Secondo l’OCSE, nel nostro Paese, l’ignoranza cresce e le colpe sono diffuse. I dati pubblicati non dicono nulla che già non ci fosse già noto, ma dicono anche tanto che ci si ostina a non volere comprendere. Anzi peggio: lo si rifiuta, come se fosse un’ingiustificata cattiveria dei soliti istituti internazionali contro noi italiani ed in particolare conto noi meridionali, che occupiamo la parte bassa della classifica.
Sulla base dei dati elaborati, la capacità di leggere e comprendere un testo presenta risultati migliori in oriente. Un fatto che la dice lunga, dato che, a rigor di logica, (oddio di che parlo?) i Paesi di più antica e solida prosperità dovrebbero essere i più istruiti, invece lo sono di meno, sia sul piano della formazione culturale e professionale, sia sul piano della selezione e del merito.

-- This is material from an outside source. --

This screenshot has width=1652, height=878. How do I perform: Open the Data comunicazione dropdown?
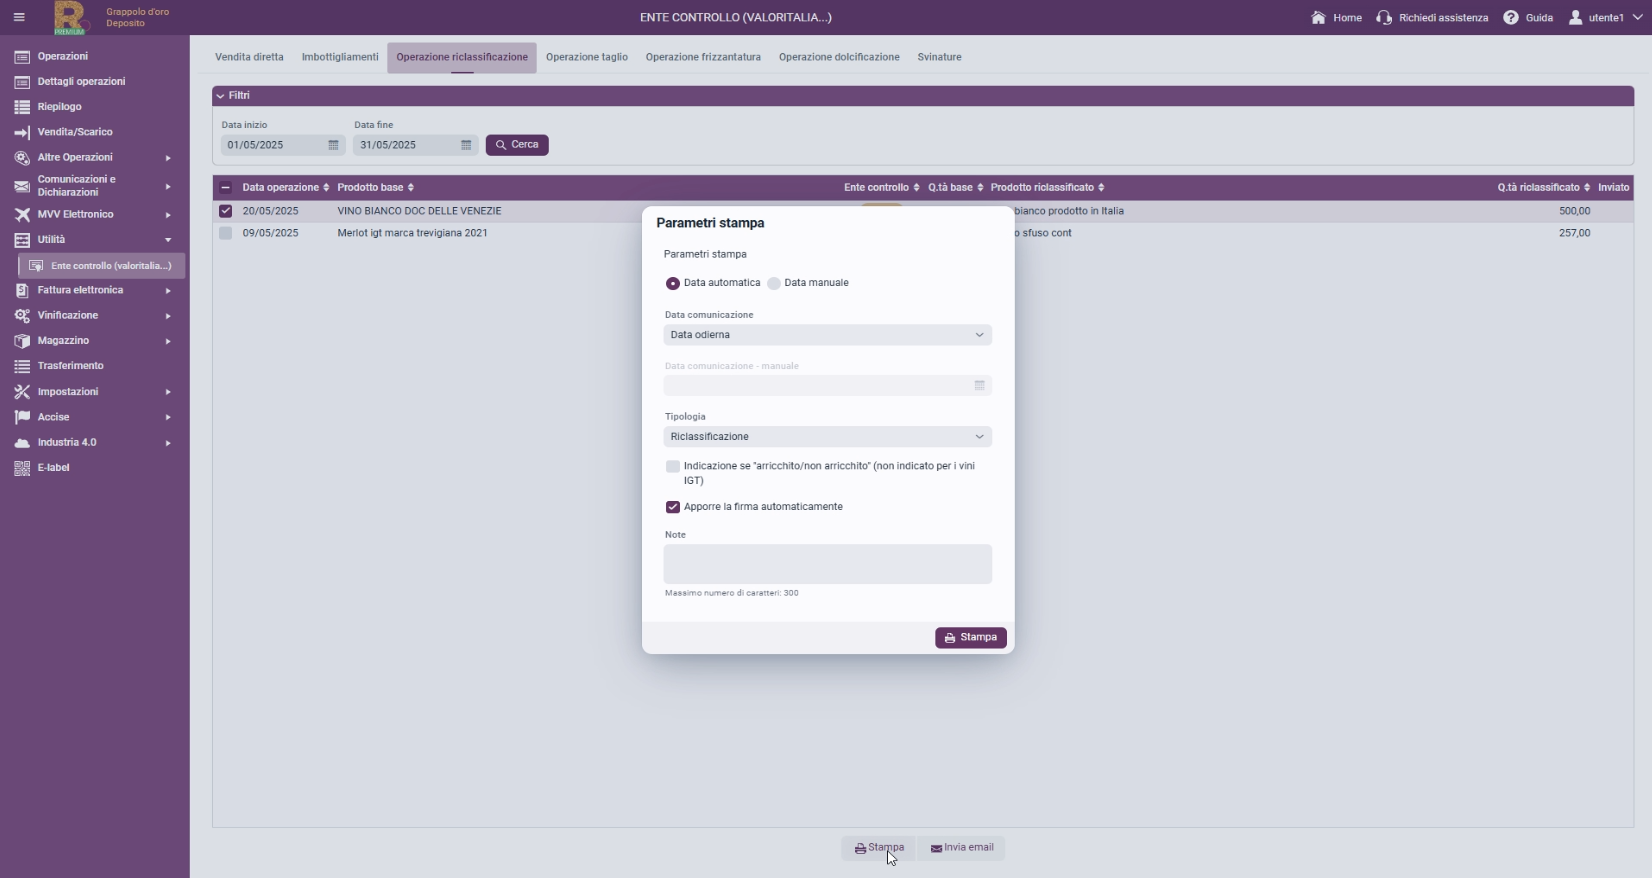coord(828,335)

A giudicare dall’OCSE noi italiani siamo tra quelli messi peggio. Nella speciale classifica redatta dal citato organismo internazionale, i nostri ragazzi hanno raggiunto una media di 476 punti, contro i 487 della media dei paesi presi in considerazione.
Un tale, più che deprimente, risultato, però, deve, purtroppo, essere ulteriormente corretto in peggio nel Sud , dove raggiunge quota 453 e nelle Isole che, nella speciale classifica, si collocano a 439 punti.

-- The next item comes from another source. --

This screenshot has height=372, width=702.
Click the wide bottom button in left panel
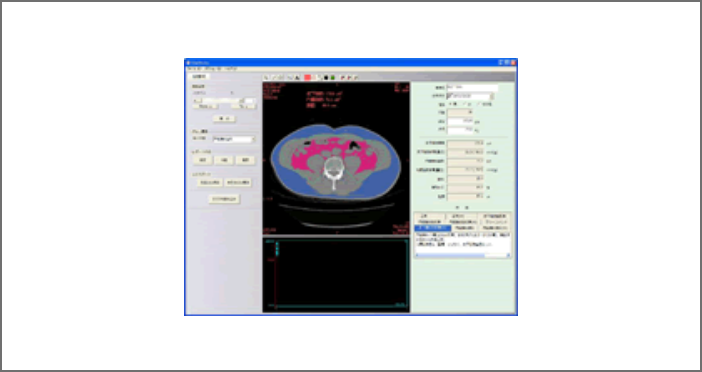tap(224, 199)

Il Nord si colloca appena sopra la media Ocse, il Sud piuttosto sotto. Non ci voleva molto ad aspettarselo: anche sul piano dell’istruzione, l’Italia è divisa in due e a stare peggio sono sempre i meridionali. La sola novità, rispetto a quello che già fosse tristemente conosciuto, è che, rispetto ai dati del passato, andiamo un po’ meglio in matematica ma andiamo molto male in scienze ed in letteratura.
C’è un ultimo dato che bisogna prendere in considerazione e che è il più difficile da mandare giù: i giovani italiani sono quelli che fanno più assenze, superando in classifica niente meno che i turchi, che giungono secondi. Sic!.
Per cambiare radicalmente la situazione e riportare i nostri studenti ai livelli medi degli altri Paesi servono, ad esempio, insegnanti che siano assunti per concorso e non per anzianità di presenza in graduatoria, cioè insegnanti che facciano carriera per competenza e che vengano messi nelle condizioni di aggiornarsi stabilmente.
Tuttavia la responsabilità, come si diceva prima, è diffusa e non può che partire dalle famiglie, dato che, come si diceva, tra i dati incriminati dall’OCSE c’è anche il livello di assenze: troppo alto, salvo che non si dia per assunto che i nostri ragazzi siano più cagionevoli di quelli di Paesi con una sanità nettamente peggiore di quella italiana. Non mi pare possibile!
Ad ogni modo, queste misurazioni dovremmo farle frequentemente, ad uso interno, in modo da capire per tempo cosa non va e dove. Le medie servono a pesare un fenomeno collettivo, ma per curare un male non bastano, ci vogliono i rimedi.
La meritocrazia deve rappresentare un metodo sia in cattedra sia fra i banchi, così come deve fermare ed escludere (se insegnanti) o aiutare (se studenti) i renitenti alla cultura, che non è solo nozionismo, ma maturità.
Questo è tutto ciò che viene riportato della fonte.